There are a few different ways to get digital comics right now. Here's a selection of the methods, listed by company in alphabetical order, and the formats they support:

Archie Comics

Boom! Studios (iOS [identical to the Boom! offerings on ComiXology and syncs with your ComiXology account])

Comics4Kids (iOS [ComiXology for all-ages comics])

ComiXology (iOS, Web, Android)

Dark Horse (iOS, Web)

DC Comics (iOS, Web [identical to the DC offerings on ComiXology and syncs with your ComiXology account])

DriveThru Comics (CBZ, PDF, ePUB, and more)

Dynamite Entertainment (iOS,Web, Android [identical to the Dynamite offerings on ComiXology and syncs with your ComiXology account])

Graphic.ly (iOS, Web, Android)

IDW Comics (iOS)

Image Comics (iOS [identical to the Image offerings on ComiXology and syncs with your ComiXology account])

iVerse's Comics+ (iOS)

Marvel Comics on Chrome (Web)

Marvel Digital Comics Unlimited (Web)

My Digital Comics (PDF, CBZ, and more)

The Illustrated Section (PDF)

Viz Manga (iOS)


There are a few things you need to know. You no longer need an iOS device (you know: iPad, iPod, iPhone), but you will need an internet connection, web browser, and, usually, Flash. Generally, you don't get to actually own your digital comics. You're paying to read them, and while this has been a fairly smooth process this far, that may rankle for some readers.

Are all these distributors different? Functionally, no, they aren't that different at all. Most of them allow for panel by panel reading (or a variation thereof) or page-based reading. The main differences are in selection. Frustratingly, certain comics are offered on several services, but released at different times. Marvel alone offers five choices. Most other publishers keep to one distribution method, and if they don't, they tend to keep their stuff mirrored across the various methods. If you want DC Comics, you're using ComiXology, for example, but Boom! Studios has comics on both. For Marvel Digital Comics Unlimited, you'll have to pay a subscription fee. It's essentially Netflix for comics, however, so that may be worth it for you.
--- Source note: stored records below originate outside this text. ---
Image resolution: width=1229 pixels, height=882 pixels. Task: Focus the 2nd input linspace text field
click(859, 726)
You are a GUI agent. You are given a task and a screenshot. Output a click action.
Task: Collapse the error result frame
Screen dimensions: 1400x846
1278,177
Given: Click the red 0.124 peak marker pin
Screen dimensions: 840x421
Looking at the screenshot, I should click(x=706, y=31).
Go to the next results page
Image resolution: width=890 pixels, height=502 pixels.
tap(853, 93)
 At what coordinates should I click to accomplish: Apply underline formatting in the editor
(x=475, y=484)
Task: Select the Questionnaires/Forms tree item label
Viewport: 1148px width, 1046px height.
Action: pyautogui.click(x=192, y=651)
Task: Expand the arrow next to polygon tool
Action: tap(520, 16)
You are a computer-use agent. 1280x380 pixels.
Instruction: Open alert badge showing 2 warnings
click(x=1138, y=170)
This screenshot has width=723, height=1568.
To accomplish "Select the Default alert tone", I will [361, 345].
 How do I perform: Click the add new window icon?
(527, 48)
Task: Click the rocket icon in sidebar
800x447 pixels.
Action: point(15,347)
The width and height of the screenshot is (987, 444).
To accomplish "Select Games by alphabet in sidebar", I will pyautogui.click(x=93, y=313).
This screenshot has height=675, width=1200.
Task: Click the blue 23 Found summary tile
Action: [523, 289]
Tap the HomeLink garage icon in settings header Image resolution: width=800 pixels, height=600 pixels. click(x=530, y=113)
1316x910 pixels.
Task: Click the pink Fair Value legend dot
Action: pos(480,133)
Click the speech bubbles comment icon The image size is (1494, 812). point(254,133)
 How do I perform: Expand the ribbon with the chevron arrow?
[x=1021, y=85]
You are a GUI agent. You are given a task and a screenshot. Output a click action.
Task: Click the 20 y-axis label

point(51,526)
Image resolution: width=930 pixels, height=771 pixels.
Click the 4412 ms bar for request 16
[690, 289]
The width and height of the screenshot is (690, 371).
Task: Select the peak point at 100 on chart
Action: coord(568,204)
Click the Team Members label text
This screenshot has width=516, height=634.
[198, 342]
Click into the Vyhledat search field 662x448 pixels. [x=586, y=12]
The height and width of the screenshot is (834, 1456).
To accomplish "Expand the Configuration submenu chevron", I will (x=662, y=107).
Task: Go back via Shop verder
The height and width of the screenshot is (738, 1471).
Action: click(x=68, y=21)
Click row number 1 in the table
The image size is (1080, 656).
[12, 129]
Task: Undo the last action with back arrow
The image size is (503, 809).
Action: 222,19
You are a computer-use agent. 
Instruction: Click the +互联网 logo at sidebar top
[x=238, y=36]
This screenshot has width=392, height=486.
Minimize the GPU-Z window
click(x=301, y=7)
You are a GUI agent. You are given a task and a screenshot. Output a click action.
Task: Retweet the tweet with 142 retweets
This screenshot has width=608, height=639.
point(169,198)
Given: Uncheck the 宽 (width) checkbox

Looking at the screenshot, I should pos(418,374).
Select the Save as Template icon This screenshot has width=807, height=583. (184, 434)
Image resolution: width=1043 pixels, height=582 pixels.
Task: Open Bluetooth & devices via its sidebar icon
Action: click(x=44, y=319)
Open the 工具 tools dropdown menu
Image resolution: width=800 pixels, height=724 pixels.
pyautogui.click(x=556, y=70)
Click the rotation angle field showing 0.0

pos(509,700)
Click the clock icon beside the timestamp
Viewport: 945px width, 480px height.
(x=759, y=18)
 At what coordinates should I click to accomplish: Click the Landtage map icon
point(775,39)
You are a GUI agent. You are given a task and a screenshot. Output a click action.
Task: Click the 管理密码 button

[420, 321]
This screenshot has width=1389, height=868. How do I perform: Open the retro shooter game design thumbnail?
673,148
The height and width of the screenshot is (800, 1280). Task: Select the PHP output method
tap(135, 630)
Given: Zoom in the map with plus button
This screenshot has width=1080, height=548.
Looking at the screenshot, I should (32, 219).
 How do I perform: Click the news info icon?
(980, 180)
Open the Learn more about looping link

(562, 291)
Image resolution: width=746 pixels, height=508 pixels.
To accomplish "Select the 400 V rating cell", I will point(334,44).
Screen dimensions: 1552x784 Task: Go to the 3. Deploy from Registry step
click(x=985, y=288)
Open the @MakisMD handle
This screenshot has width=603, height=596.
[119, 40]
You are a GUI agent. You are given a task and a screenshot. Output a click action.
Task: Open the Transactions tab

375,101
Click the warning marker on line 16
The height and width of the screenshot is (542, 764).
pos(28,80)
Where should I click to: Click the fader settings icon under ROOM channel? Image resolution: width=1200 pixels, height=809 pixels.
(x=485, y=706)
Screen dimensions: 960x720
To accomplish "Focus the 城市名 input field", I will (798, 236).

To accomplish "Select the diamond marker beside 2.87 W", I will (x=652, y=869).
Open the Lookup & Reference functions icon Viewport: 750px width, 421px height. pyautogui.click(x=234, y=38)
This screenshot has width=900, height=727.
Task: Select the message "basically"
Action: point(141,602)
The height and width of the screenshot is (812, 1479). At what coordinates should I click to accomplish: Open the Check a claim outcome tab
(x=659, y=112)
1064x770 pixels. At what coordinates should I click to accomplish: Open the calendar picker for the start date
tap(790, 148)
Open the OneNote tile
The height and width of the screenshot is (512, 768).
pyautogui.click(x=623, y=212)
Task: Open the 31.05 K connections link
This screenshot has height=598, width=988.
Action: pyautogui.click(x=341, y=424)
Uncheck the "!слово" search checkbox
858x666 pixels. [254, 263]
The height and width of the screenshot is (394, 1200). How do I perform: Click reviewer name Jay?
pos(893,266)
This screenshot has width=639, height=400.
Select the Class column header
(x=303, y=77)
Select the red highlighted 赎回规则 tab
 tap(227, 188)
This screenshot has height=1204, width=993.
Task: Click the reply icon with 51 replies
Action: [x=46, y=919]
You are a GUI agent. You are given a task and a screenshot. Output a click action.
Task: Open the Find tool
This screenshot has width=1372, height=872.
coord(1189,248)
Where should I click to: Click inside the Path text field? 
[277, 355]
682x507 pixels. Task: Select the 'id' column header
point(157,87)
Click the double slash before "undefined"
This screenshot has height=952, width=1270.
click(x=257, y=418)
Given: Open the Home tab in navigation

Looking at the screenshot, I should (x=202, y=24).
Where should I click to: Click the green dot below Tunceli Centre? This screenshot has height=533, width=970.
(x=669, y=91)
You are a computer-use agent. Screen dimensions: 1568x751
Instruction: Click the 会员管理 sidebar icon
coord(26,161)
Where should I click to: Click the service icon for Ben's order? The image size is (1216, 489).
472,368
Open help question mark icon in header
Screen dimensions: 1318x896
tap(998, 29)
Personally, I use a mix of all the services, which is far from an optimal configuration, but one that works well. Poke around and see which one you like the most.

When do digital comics come out? Marvel has a weekly schedule, with an option for viewing the next month's releases. That's as close as you'll get to a release schedule. To see what's new on ComiXology, subscribe to this RSS feed. IDW generally releases books four weeks after they ship in print. ComiXology updates on Wednesdays, Graphic.ly updates throughout the week, and IDW's app updates on Tuesdays, with day-and-date books arriving on Wednesday. Dark Horse updates on Wednesdays. This category on iVerse's Comics+ site lists the updates for the week. Marvel Digital Comics Unlimited releases books every Monday.

I'll update with RSS feeds and landing pages that show new releases as they appear! If you're a digital comics publisher and you don't have a feed or page that users can visit... well, please create one. We'd all appreciate it.